By Lisa Johnston
New products on display at the American International Toy Fair, held in N
WASHINGTON, D.C. -Four months after the FCC approved the 2-watt Multi-Use Radio Service (MURS), the uproar caused by detractors-primarily Motorola and RadioShack-has stalled all product development.
Suppliers including Audiovox, Kenwood and Unwired-many of which were initially enthusiastic about the new service-said they have placed all marketing plans on hold because it is uncertain now if the FCC will change or rescind the service.
The FCC is expected to issue a "Memorandum Opinion in Order" that will finalize the rules for the MURS frequency at the earliest in two months, although the ruling could be delayed while the commission undergoes a shift in leadership.
Referring to the Motorola petition, an FCC spokesman said, "We are taking it under advisement and will probably take action on it some time in the second quarter." When asked how the FCC might act, the spokesman said only, "We will focus on the requests."

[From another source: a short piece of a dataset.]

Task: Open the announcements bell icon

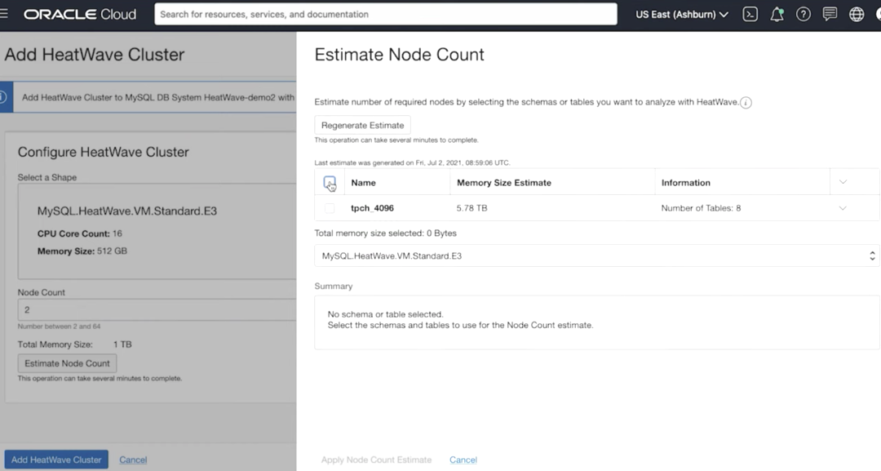Action: click(777, 14)
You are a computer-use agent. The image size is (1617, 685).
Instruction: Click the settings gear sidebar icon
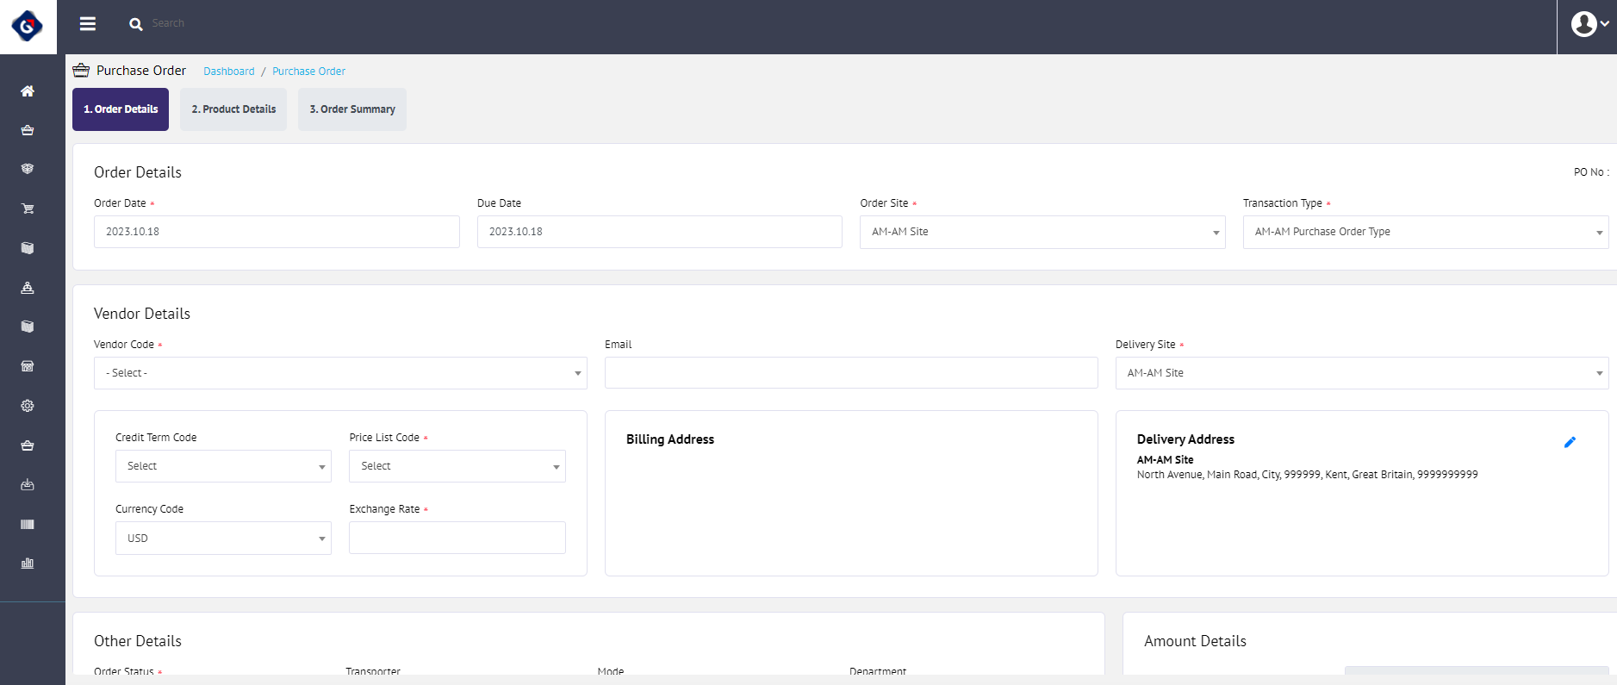coord(28,406)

Dwane Campbell, RadioShack director of product evaluation, said his company spoke with the FCC in January, and "thirty days ago, the commission indicated that this was going to be a high priority and that they would be taking quick action, but they would not give us a timetable."
In October, the FCC ruled that five "business band" channels would be offered as license-free channels for MURS (effective in November). The service would allow 2-watt output in the VHF 150MHz band, creating an ideal frequency for FRS users because it would offer a five-mile range without requiring a license (vs. the two-mile range of FRS).
Last fall, Audiovox, Maxon, Midland, Kenwood, RadioShack and Unwired all said that they planned to offer the MURS units, with many expecting their first products would be on display at the CES 2001. But few MURS products appeared at the show.
Ralph Etna, Audiovox VP of consumer goods, said that "MURS is definitely on hold until we have final FCC approval. It's a new technology that has to be completely evaluated by the FCC before it translates into a market product."
Kenwood consumer sales manager Chris Ryg said his company is "still watching it." Unwired president Larry Richenstein said, "We're waiting on it because we do believe it would be a great thing for the mobile radio business if approved. People want the longer range. There's still a licensing issue for people under 18, so MURS would completely eliminate those obstacles and allow longer-range products for everyone. It would be good for the business."
Motorola's objection to MURS, as stated in its petition, Docket 98-182, is that it would lead to a flood of new users on a business-band channel. This would render useless current VHF radios that are used by fast-food chains such as McDonald's, construction sites and other businesses. (Kenwood said its VHF radios are currently used by Target Stores to enable employees to communicate with each other.)
Motorola's petition did not give specific recommendations for the FCC, however, a similar filing by the Personal Radio Steering Group (PRSG), a two-way radio user group based in Ann Arbor, Mich., recommended the FCC maintain the MURS service but regulate the use of repeaters and antennas.
Unwired's Richenstein agreed, in part, with the PRSG. "I see what they are saying and I don't disagree with it," he said. "I was actually surprised with the original ruling at the unlimited use of repeaters and antennas-and that seemed almost going too far. I agree with [the PRSG's] comments that that should be restricted. But at the same time, I am for the concept of MURS."
Motorola and RadioShack however, are pushing for the FCC to completely restrict the five MURS channels to business use.
RadioShack's Campbell said, "We agree with the comments that the frequencies should be reserved for business and industrial use. When Motorola filed its original comments with the FCC back around 1998, that is what it asked for, a license-free service for business and industrial users. There's a huge installed base of business users already there who bought these radios thinking that they would be relatively free of interference."
The original request to make these channels license-free, said Campbell, was due to the fact that "the cost right now for getting a business radio license can be as much as the radios themselves, and they expire every five years so it's a huge burden."
Corwin Moore, PRSG administrative coordinator, said that Motorola has a history of clout with the commission and his group recognizes that "Motorola's is a strong voice at the FCC and that the FCC will take their objections very seriously. In the meantime, we have continuing reports the service is being used by equipment that is on the store shelves and which is being sold on eBay. Most manufacturers have radios that are suitable for this band though not dedicated to it, including Motorola, Regency and another half-dozen manufacturers."
RadioShack said its sales of radios that tap into the MURS frequencies have not increased since November because most people are unaware of the rules changes.